New field expedition to Ecuador


A new expedition to Ecuador from the Villum Center for Global Mountain Biodiversity aims at enhancing the understanding of the processes building biodiversity hotspots in the tropical mountains by collecting satellite data and genetic data from birds.

Aerial photo of South American rainforest.
A new expedition to Ecuador aims at enhancing the understanding of biodiversity hotspots in the tropical mountains.

Tropical mountains are global biodiversity hotspots, concentrating species with small geographic ranges and population sizes. To understand the processes building these biodiversity hotspots, a central question remains on how small and isolated populations persist without succumbing to inbreeding, demographic and environmental stochasticity.
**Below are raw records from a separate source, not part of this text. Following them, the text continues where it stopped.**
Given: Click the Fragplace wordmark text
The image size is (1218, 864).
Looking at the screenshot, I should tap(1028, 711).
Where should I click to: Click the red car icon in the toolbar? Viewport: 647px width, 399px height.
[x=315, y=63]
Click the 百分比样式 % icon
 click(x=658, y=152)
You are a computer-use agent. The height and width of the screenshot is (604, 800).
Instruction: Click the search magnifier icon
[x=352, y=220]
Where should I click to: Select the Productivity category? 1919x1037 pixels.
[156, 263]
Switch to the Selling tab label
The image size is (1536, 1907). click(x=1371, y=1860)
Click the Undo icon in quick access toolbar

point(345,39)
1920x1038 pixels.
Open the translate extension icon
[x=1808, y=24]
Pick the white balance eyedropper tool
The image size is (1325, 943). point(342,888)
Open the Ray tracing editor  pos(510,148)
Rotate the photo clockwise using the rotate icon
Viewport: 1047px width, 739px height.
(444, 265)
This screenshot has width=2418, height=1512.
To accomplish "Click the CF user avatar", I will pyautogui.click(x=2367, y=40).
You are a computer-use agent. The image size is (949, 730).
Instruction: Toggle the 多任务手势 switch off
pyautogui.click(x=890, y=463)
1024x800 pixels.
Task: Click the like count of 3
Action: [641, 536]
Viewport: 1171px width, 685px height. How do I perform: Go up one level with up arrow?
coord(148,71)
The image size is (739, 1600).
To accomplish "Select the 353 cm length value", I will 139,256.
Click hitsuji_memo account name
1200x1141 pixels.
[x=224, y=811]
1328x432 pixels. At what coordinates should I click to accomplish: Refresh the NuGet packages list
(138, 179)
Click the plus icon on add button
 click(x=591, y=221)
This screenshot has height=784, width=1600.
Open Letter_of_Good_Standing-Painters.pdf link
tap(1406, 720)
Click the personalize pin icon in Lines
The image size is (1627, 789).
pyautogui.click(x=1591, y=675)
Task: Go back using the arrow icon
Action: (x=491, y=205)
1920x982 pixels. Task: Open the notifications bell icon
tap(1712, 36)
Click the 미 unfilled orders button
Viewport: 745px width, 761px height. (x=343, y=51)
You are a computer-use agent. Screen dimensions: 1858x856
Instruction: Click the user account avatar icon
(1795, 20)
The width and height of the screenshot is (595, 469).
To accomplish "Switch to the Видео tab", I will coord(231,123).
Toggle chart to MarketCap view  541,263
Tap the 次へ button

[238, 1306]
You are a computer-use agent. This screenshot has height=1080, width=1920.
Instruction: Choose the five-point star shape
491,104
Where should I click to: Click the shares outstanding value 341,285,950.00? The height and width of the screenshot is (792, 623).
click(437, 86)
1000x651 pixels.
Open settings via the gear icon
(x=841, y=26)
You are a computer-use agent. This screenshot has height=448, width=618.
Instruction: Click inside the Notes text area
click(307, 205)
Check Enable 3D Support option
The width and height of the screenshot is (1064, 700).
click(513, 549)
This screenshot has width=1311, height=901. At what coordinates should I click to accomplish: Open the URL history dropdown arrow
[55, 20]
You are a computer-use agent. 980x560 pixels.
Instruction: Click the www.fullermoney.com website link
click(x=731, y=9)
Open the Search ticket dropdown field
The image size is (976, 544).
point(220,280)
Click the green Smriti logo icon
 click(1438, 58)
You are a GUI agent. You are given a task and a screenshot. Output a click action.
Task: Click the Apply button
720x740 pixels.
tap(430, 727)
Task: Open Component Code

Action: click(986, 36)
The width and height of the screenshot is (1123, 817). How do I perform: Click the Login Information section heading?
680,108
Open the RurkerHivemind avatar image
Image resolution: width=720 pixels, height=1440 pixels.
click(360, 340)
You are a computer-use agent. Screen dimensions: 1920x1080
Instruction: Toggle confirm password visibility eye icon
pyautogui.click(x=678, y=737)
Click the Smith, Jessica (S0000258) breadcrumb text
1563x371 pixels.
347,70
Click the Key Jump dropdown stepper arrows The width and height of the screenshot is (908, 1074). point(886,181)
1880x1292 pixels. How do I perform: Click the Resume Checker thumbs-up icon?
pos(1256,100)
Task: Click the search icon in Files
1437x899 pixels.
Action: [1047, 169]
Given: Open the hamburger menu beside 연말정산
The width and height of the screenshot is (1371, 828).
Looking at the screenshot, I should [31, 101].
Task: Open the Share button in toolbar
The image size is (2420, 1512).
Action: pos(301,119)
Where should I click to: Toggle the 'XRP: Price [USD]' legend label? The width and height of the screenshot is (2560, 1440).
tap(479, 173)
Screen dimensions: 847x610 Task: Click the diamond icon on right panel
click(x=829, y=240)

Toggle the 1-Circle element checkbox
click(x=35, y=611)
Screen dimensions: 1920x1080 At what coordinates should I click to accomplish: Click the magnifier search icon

A new field expedition from the Villum Center for Global Mountain Biodiversity, taking place in September and October, visits the Polylepis forests of the South Ecuadorian highlands – a highly fragmented vegetation type located far above the tree line zone (~3500-4500 m). The habitat's fragmentation means that many species survive with tiny population sizes.

The aim of the expedition is to collect observational data on community structures, genetic material from birds for genomic analyses and use satellite transmitters to track their movements. Using this data, the expedition team may get insight into the historical dynamics in the persistence of populations through periods of climate change and the rare dispersal events that ought to maintain connectivity with other isolated populations.

Additional projects – pollination systems and bird genomes

Other field projects during the expedition include the community organization of flowering plants and nectar feeding birds. Participants in the expedition team will be investigating the prevalence of habitat and morphological specialization in pollination systems from this high elevational and highly diverse ecosystem. Another long-term project is the B10K aiming at assembling genomes for all bird species in the world. Here, the expedition contributes with genetic material from rare species currently missing in the database. 

The expedition team from the Villum Center for Global Mountain Biodiversity consists of Professor Carsten Rahbek, Postdoc Jesper Sonne, Assistant Professor and bird curator Peter Andrew Hosner, Associate Professor Rute da Fonseca, Center Administrator Kamilla Krause Kristensen and Professor Kasper Thorup.

In addition, film director Anders Riis-Hansen from the Danish production company Hansen & Pedersen participates in the expedition as part of The Holy Grail Question – a documentary currently in production that follows Professor Carsten Rahbek and his research team in the quest to answer the Holy Grail question of what determines life on Earth.